Supplied passage
--- begin ---
Shunting-yard algorithm
In computer science, the shunting-yard algorithm is a method for parsing mathematical expressions specified in infix notation. It can be used to produce either a postfix notation string, also known as Reverse Polish notation (RPN), or an abstract syntax tree (AST). The algorithm was invented by Edsger Dijkstra and named the "shunting yard" algorithm because its operation resembles that of a railroad shunting yard. Dijkstra first described the Shunting Yard Algorithm in the Mathematisch Centrum report MR 34/61.
Like the evaluation of RPN, the shunting yard algorithm is stack-based. Infix expressions are the form of mathematical notation most people are used to, for instance "3+4" or "3+4*(2−1)". For the conversion there are two text variables (strings), the input and the output. There is also a stack that holds operators not yet added to the output queue. To convert, the program reads each symbol in order and does something based on that symbol. The result for the above examples would be "3 4 +" or "3 4 2 1 - * +".
The shunting-yard algorithm has been later generalized into operator-precedence parsing.
A simple conversion
- Input: 3+4
- Add 3 to the output queue (whenever a number is read it is added to the output)
- Push + (or its ID) onto the operator stack
- Add 4 to the output queue
- After reading the expression, pop the operators off the stack and add them to the output.
- In this case there is only one, "+".
- Output 3 4 +
This already shows a couple of rules:
- All numbers are added to the output when they are read.
- At the end of reading the expression, pop all operators off the stack and onto the output.
The algorithm in detail
- While there are tokens to be read:
- Read a token.
- If the token is a number, then add it to the output queue.
- If the token is a function token, then push it onto the stack.
- If the token is a function argument separator (e.g., a comma):
- Until the token at the top of the stack is a left parenthesis, pop operators off the stack onto the output queue. If no left parentheses are encountered, either the separator was misplaced or parentheses were mismatched.
- If the token is an operator, o1, then:
- while there is an operator token o2, at the top of the operator stack and either
- o1 is left-associative and its precedence is less than or equal to that of o2, or
- o1 is right associative, and has precedence less than that of o2,
- pop o2 off the operator stack, onto the output queue;
- at the end of iteration push o1 onto the operator stack.
- If the token is a left parenthesis (i.e. "("), then push it onto the stack.
- If the token is a right parenthesis (i.e. ")"):
- Until the token at the top of the stack is a left parenthesis, pop operators off the stack onto the output queue.
- Pop the left parenthesis from the stack, but not onto the output queue.
- If the token at the top of the stack is a function token, pop it onto the output queue.
--- end ---
Aim 1
Please set down, word for word, the part of the shunting-yard article starting with "- If the token is a number, then" and going on through "parentheses were mismatched.".
Aim 2
Recast the paragraph of the shunting-yard article that begins "Like the evaluation of RPN" as a short bulleted list that keeps its main facts.

Data
--- begin ---
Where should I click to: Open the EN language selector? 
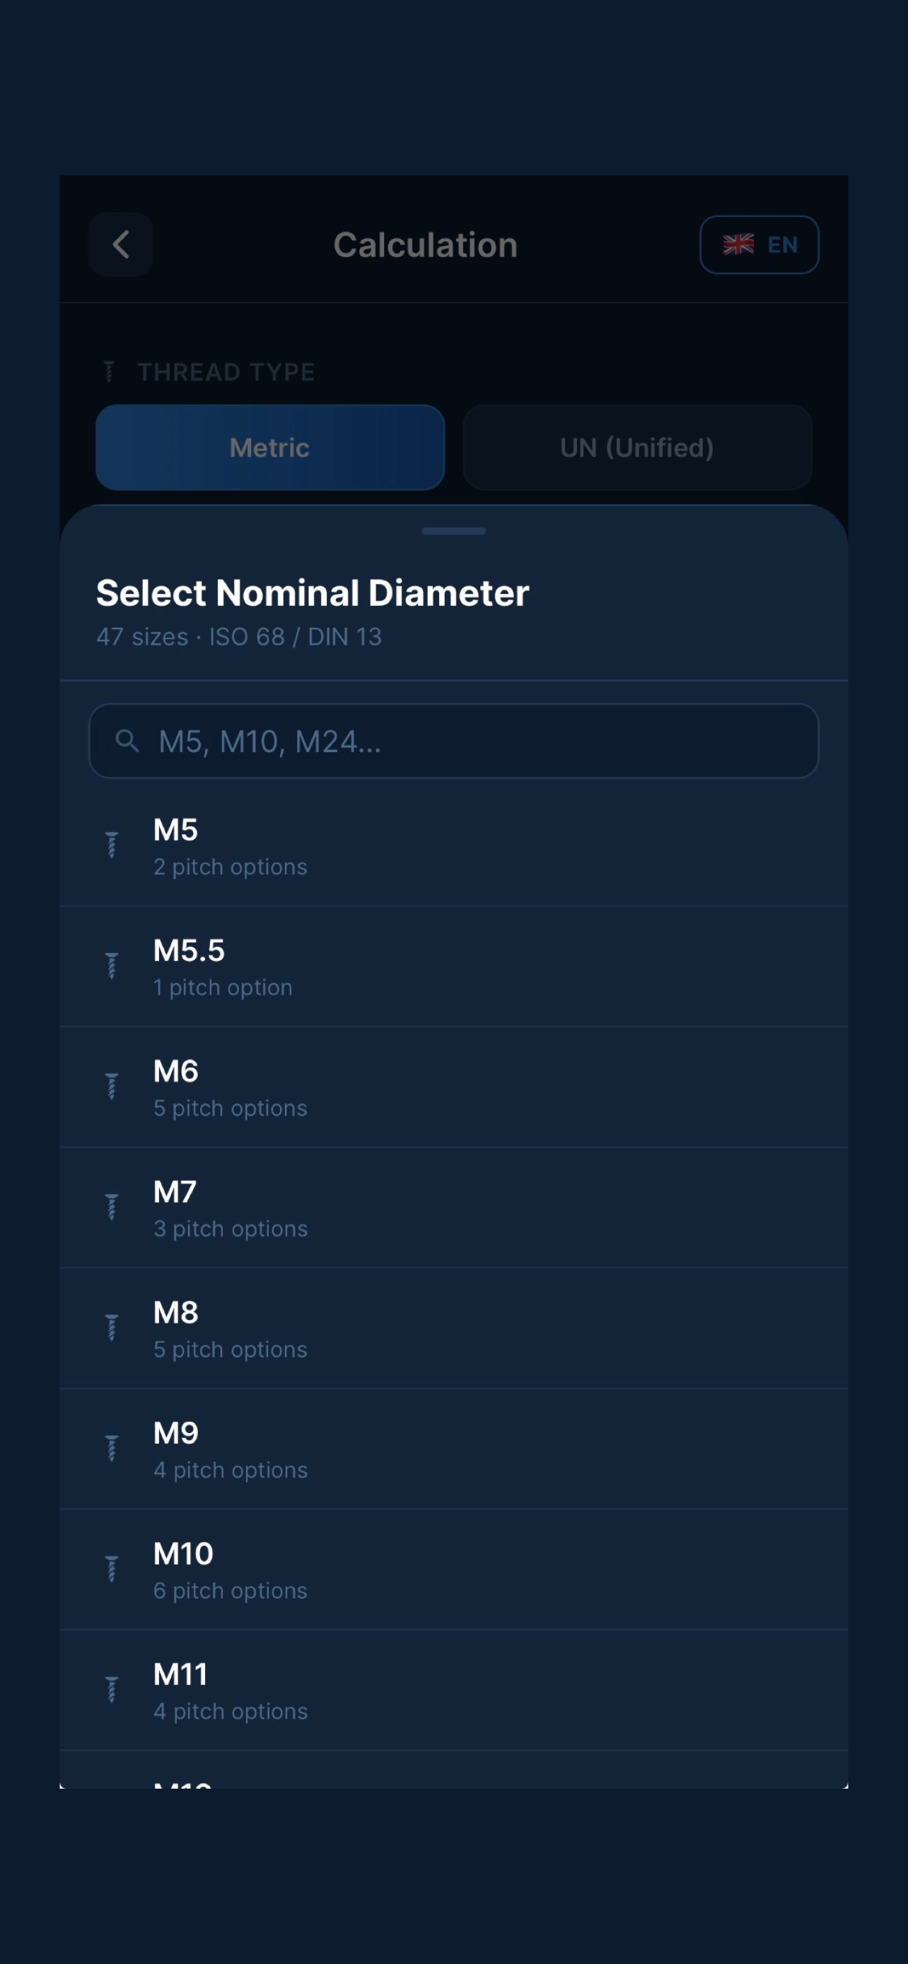[x=759, y=245]
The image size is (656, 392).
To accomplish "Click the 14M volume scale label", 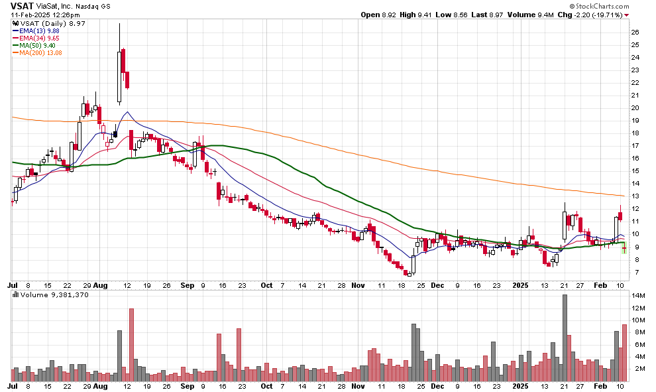I will (x=638, y=296).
--- end ---
Full output 1
- If the token is a number, then add it to the output queue.
- If the token is a function token, then push it onto the stack.
- If the token is a function argument separator (e.g., a comma):
- Until the token at the top of the stack is a left parenthesis, pop operators off the stack onto the output queue. If no left parentheses are encountered, either the separator was misplaced or parentheses were mismatched.

Full output 2
- Like RPN evaluation, the algorithm is stack-based.
- Infix expressions, such as "3+4" or "3+4*(2−1)", are the notation most people are used to.
- The conversion uses two strings, the input and the output, plus a stack that holds operators not yet added to the output queue.
- The program reads each symbol in order and acts based on that symbol.
- The two sample expressions convert to "3 4 +" and "3 4 2 1 - * +".